Phil Neville’s Time Is Up, but It Didn’t Need to Be

How can you work towards something if you don’t know what you’re working towards? It is a fair question that many of the Lionesses will have been asking themselves recently. One minute they’re planning to play under Phil Neville for Team GB at the Olympics at Tokyo 2020 and for England at UEFA Euro 2021 on home soil. The next, he wants out — never to lead them into a tournament again. The stars of the England women’s team are entitled to feel a little bit lost, and, listening to the likes of Millie Bright, they do.

The coronavirus pandemic has left the world of sport in a state of confusion and of muddling through. COVID-19 has caused both the Olympics and the women’s Euros to be postponed by a year, but rather than update his contract to reflect these changes, Neville has stuck to his guns. It means Great Britain’s best footballers will be midway through their gold medal title challenge at the point their manager is due to step down.

He is fully aware of this fact, but still we hear nothing. No clarity and no idea what he’ll eventually decide to do. For Team GB, the manager who will lead them out in July 2021 is an unknown. And for England? Their manager for Euro 2022, a first home tournament in the women’s game since Euro 2005, won’t be Phil Neville.

England don’t have to qualify for the European Championships of course — they’re the hosts. Just friendlies then, lots and lots of friendlies. But this means Neville will be at the helm for half of them, and a mysterious new coach for the rest.

Even that supposes Neville is replaced by a permanent successor smoothly following his contract expiring. More likely given recent events is that a Mo Marley or a Hope Powell comes in for a couple of weeks, before The FA eventually appoint someone on a full-time basis.

A new manager would likely want to adopt a style of play different from Neville’s — not because his tactics are flawed; just because managers rarely come in and change nothing. How would this young team, starting to wave goodbye to a grand generation of trusted veterans, cope with that change of system, management and direction just a year or less from a major tournament right here in England? It’s a situation teetering on the edge of risky.

Neville’s reign as the current and most inexperienced ever England manager will fade out next summer. It will be remembered as a period when he did his best, he tried to modernise the aging tactics of the Lionesses, did so sporadically, but ultimately fell short. Highlights like the SheBelieves Cup win and World Cup semi-final, both in 2019, show he and England usually produced the goods when it mattered. Since the World Cup though, his side have been lacking direction and devoid of the impetus and confidence that once took them past Norway at a canter to a knockout tie with the mighty US. It was a knockout tie they were hugely unlucky in, that goes without saying, but the cold hard facts state that a number of the England players that night truly felt they were about to knock the world’s best side out of the tournament, and they didn’t.

It must be noted that The FA wanted the same coach to lead England out at Euro 2022 and at the 2023 World Cup.
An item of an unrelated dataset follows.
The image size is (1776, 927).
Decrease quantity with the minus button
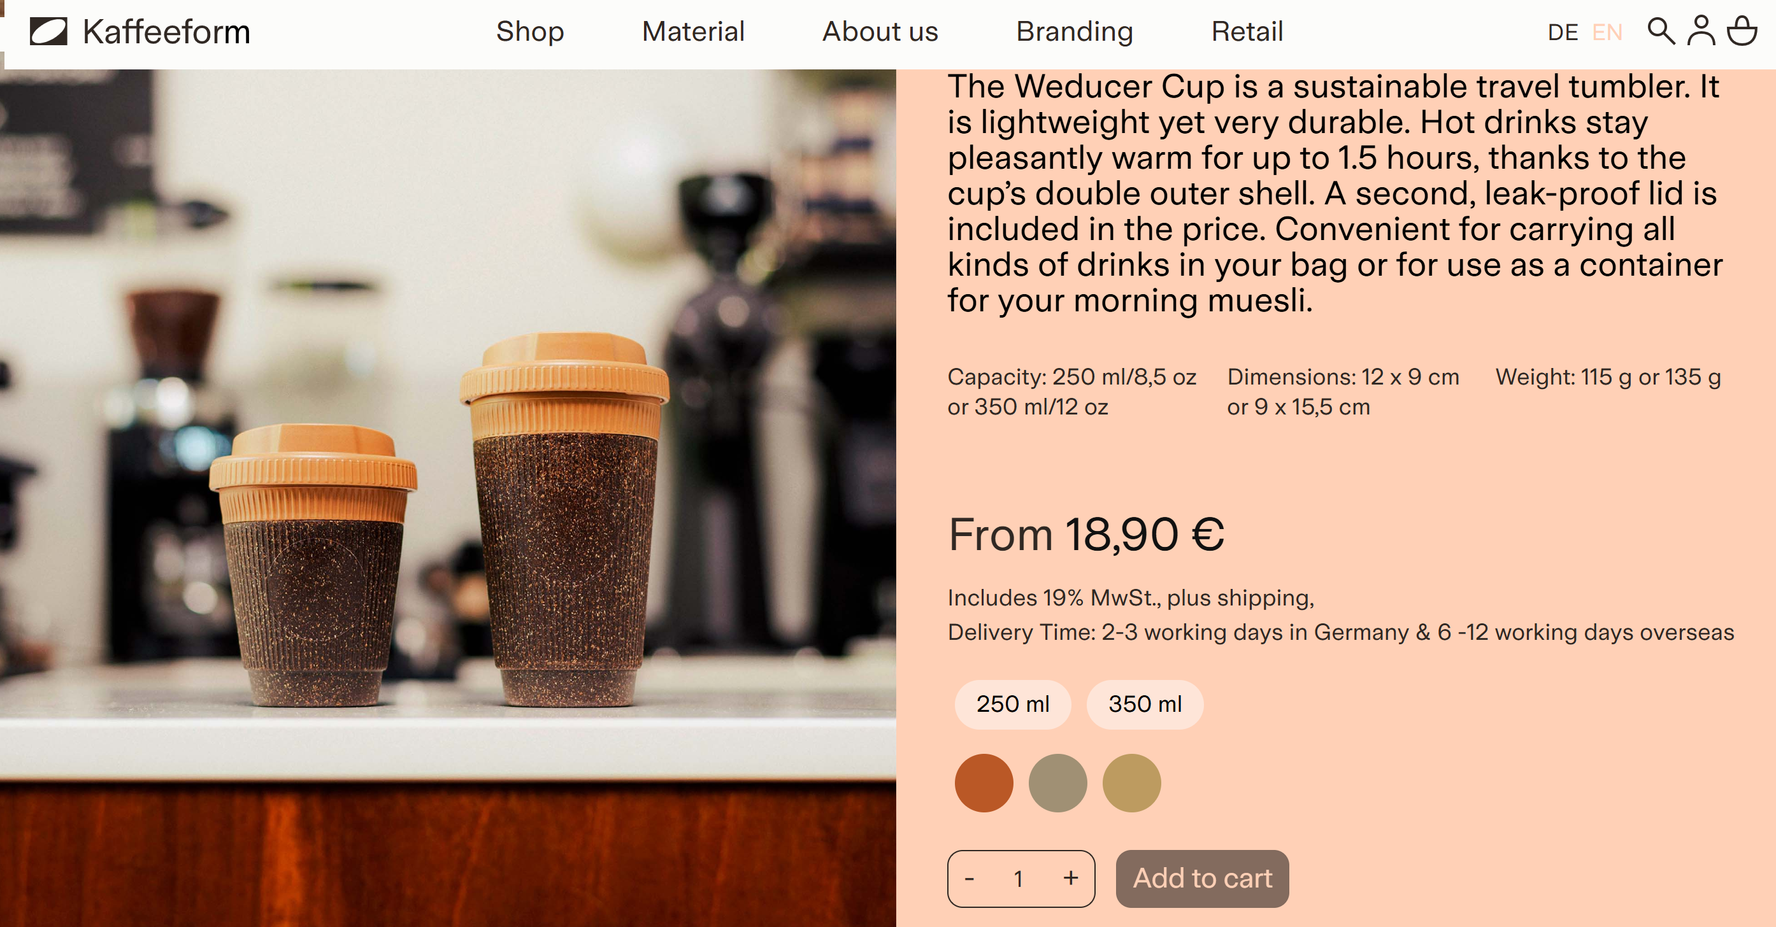pos(969,878)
That is an excuse Neville can perhaps use in defence of his decision — he was never supposed to be involved in 2023 — but he could still have put his name into the hat. The players like him, and that is to his credit. He could have stuck around until then.
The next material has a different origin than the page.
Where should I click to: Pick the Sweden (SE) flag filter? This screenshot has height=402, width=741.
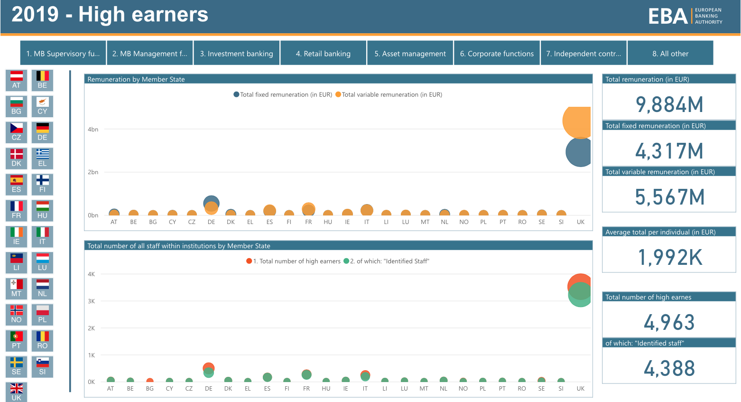(17, 366)
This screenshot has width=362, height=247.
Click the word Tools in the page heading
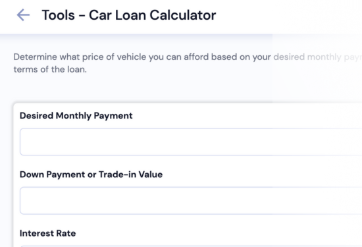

Talents like Kiera Walsh, Leah Williamson and Georgia Stanway don’t come around every day. These are players who need nurturing and who Neville has tried his best to welcome in, offering game time and advice to. Did Neville think about the development of these rare gems when deciding he wasn’t going to update his contract in light of the current situation? It seems not.

Perhaps he has lost his love for management. Maybe seven defeats in the last 11 games have been weighing on his mind as he contemplates his future. His team have certainly gone backwards since an impressive early 2019, but have things derailed quite so much that a seasoned professional who played over 700 matches at the top level of the men’s game is suddenly running scared of returning to the touchline? The Neville family are not of that ilk.
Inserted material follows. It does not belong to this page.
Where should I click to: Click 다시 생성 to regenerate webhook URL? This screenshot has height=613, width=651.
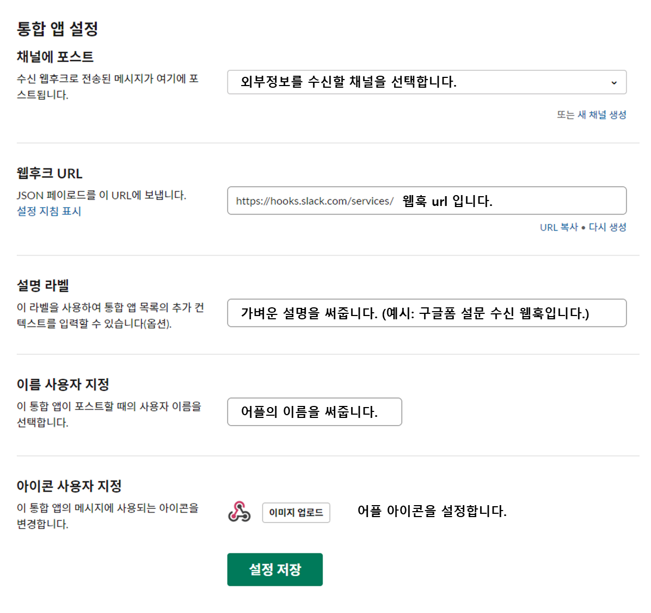pyautogui.click(x=607, y=227)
For Team GB, this is a nightmare. A year away from the tournament, no manager means no doctor, no physio, no assistant manager, no coaches. No plan.

For England, this is not quite a nightmare. The run-up to a major tournament can’t be doomed more than two years before the first ball has even been kicked. But it is, make no mistake, unhelpful, awkward and in some ways amateurish when you look at it on paper.

Neville was the first to say he wanted to further the women’s game worldwide, a year ago when things in England were all tickety-boo. There was the time Cameroon’s players were graceless in defeat to England last summer; Neville claimed young aspiring female footballers watching on telly would have a right to be appalled and confused at their actions. That was mature and dignified of him. He worked with The FA to help remove the taboo from the menstrual cycle in women’s football, and one of his first impassioned monologues as manager was a plea that male fans stop making fun of female goalkeepers after they’ve made a mistake. Women’s football has some exceptional shot-stoppers, he argued.

The events of this last month have not furthered the women’s game, though. The management of Team GB and England at their upcoming tournaments is now up in the air. Neville hasn’t killed anyone, but he has embarrassed women’s football in England. He should announce if he’s around for the Olympics or not.

A strong man has been rather weak, and the players might just be the biggest losers of all.